For most duck rescues, there's a nearby manhole cover that can be lifted, but this grate was the only way in and only way out. By the time Hamilton arrived, P&G workers were already trying to pry the grate from the concrete parking lot.
They used crowbars and chisels, to no avail, until Paul Shuff brought out a battery-powered grinder. They then hooked a logging chain to the grate and tried to pull it from the ground with a forklift.
'After many attempts, were finally able to lift it from the seal,” Hamilton said. 'It was a combination of tools and muscle.”
Hamilton climbed down into the drain and handed the downy birds, which she estimated to be about a week old, up to Shuff and Dan Kosmach, who laid them in a towel-lined cardboard box.
'The whole time we were doing this, mama was sitting nearby,” Hamilton said. 'She would quack periodically and they (the ducklings) would kind of sound back to her.”
Carrying the box, Hamilton walked slowly from the parking lot to a marshy area nearby, waiting for the mother duck to follow. She laid the box on its side and allowed the babies to waddle out to their mother.
Hamilton said she didn't know the names of all the P&G employees and contractors who assisted with the rescue, but she was grateful for their help - and ready access to tools. 'Those are the real heroes; they were determined to help me get them out.”
Ducklings stuck beneath a drainage grate in the Procter & Gamble parking lot in Iowa City Tuesday, April 12, 2016. (submitted photos)
Paul Shuff, a Procter & Gamble employee, uses a battery-powered grinder to release a drainage grate from the concrete in the P&G parking lot in Iowa City Tuesday, April 12, 2016, after ducklings were discovered trapped under the grate. (submitted photos).
A Procter & Gamble contractor and Dan Kosmach, a P&G employee, in the black shirt, use a forklift and logging chain to remove a drainage grate from the Procter & Gamble parking lot Tuesday, April 12, 2016, after ducklings were discovered trapped beneath the grate. (submitted photos)
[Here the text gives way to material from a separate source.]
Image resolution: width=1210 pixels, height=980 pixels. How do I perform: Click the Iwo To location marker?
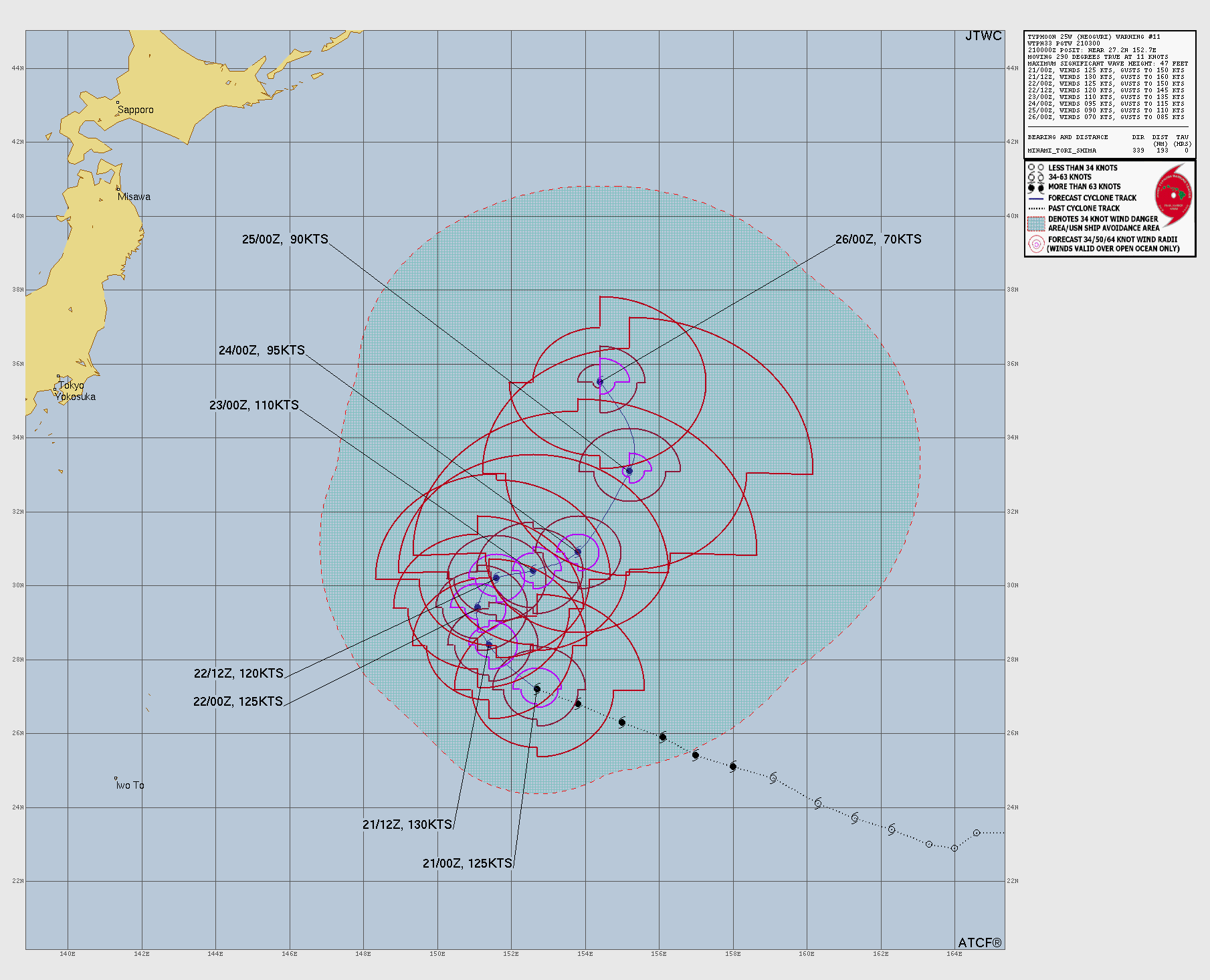click(116, 779)
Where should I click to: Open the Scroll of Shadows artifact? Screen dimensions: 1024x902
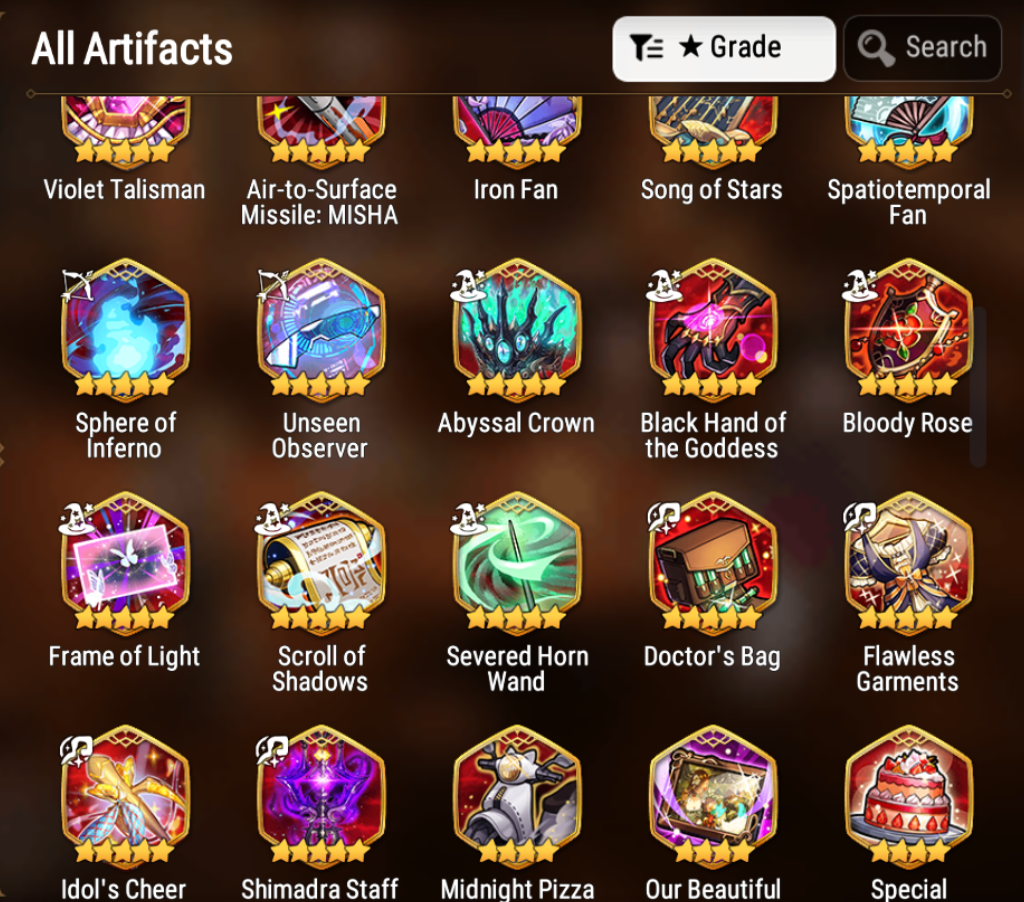point(321,562)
Iowa City animal services officer Willa Hamilton climbs into a storm sewer to rescue ducklings Tuesday, April 12, 2016, in the Procter & Gamble parking lot. P&G employees Dan Kosmach and Paul Shuff look on. (submitted photo)
Thirteen ducklings after being rescued from a drainage grate in the Procter & Gamble parking lot in Iowa City Tuesday, April 12, 2016. (submitted photos)
Ducklings being released into a marshy area near Procter & Gamble, in Iowa City, after being rescued from beneath a drainage grate Tuesday, April 12, 2016. (photo by the Iowa City Animal Care & Adoption Center)
A female duck, presumably the mama, watches as ducklings are rescued from beneath a drainage grate in the Procter & Gamble parking lot in Iowa City Tuesday, April 12, 2016. (submitted photos)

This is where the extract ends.